Mengingat pernyataan berlebihan yang sering diucapkan para pemimpin perusahaan perjalanan, "Seorang turis yang datang ke Vietnam membawa 5.000 dolar AS, tetapi ketika kembali, ia hanya memiliki sisa 4.999 dolar AS," seorang pakar pariwisata mengeluh: "Ke mana pun orang Vietnam pergi, mereka dengan cepat menukar uang, menggesek kartu, membeli koper besar, mengemas kotak-kotak kecil untuk menyimpan barang belanjaan mereka, dan "menyumbangkan" uang ke negara lain; namun, pengunjung Vietnam tidak punya tempat untuk menghabiskan uang mereka. Ini harus disebut sebagai masalah industri pariwisata, dan jika tidak segera diatasi, konsekuensinya akan sangat besar." Menurut pakar ini, bukan hanya mendesak untuk "mengisi" kekosongan wisata belanja dengan kompleks hiburan yang "tak mengenal siang atau malam" seperti Marina Bay, Sentosa di Singapura, atau Las Vegas (AS), industri pariwisata juga perlu membangun model asosiasi profesional untuk "memaksa" wisatawan secara sukarela menarik koin terakhir di saku mereka.
Misalnya, di Thailand, mereka dapat menurunkan harga tur hingga hanya 500 USD/orang berkat hubungan erat antara badan pembuat kebijakan dengan perusahaan perjalanan, restoran, dan hotel. Maskapai penerbangan akan "bermitra" dengan perusahaan perjalanan untuk menurunkan harga tiket dan membawa pelanggan ke pusat perbelanjaan bebas bea dan kompleks hiburan. Untuk setiap kelompok pelanggan, unit bisnis toko bebas bea akan memberikan kompensasi komisi (sekitar 10%) kepada perusahaan perjalanan. Korea dan Jepang juga menerapkan model ini dengan sangat baik. Program tur di Korea, Jepang, Thailand, bahkan ke provinsi kecil sekalipun akan memiliki jadwal untuk mengunjungi pusat perbelanjaan dan toko bebas bea.
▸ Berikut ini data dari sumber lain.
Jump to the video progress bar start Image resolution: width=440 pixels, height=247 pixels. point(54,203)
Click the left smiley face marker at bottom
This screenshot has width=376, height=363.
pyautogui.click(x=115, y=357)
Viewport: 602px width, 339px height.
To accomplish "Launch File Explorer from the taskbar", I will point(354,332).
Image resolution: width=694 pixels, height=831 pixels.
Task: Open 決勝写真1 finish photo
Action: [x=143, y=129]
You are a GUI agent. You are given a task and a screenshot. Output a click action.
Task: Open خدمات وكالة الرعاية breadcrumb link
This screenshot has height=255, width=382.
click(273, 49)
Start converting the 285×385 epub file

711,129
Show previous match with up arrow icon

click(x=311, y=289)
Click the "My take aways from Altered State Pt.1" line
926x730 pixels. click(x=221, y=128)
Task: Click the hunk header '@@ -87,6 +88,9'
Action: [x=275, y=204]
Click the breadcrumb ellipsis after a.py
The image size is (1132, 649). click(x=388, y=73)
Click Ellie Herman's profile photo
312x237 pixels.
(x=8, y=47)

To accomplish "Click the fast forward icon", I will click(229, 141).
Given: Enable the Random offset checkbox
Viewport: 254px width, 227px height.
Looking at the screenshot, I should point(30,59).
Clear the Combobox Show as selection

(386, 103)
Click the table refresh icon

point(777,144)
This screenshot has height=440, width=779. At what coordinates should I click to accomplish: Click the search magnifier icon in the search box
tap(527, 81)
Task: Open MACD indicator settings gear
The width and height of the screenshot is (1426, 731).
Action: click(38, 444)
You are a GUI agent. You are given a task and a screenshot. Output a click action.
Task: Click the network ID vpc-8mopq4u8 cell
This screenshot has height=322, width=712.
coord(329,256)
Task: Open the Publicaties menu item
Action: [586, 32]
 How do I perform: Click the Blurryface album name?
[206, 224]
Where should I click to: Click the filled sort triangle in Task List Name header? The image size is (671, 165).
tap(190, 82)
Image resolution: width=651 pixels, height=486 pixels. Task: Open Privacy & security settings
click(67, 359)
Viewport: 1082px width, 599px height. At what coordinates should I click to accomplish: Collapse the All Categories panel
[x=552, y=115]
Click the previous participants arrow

Perusahaan perjalanan sangat antusias untuk membawa pelanggan Vietnam karena mereka memang memiliki kebutuhan untuk berbelanja, dan perusahaan mendapatkan komisi. Sementara itu, di Vietnam, tidak ada pusat perbelanjaan dan hiburan yang besar, tidak ada tempat untuk membawa pelanggan berbelanja, sehingga perusahaan perjalanan tidak tertarik untuk menarik wisatawan internasional.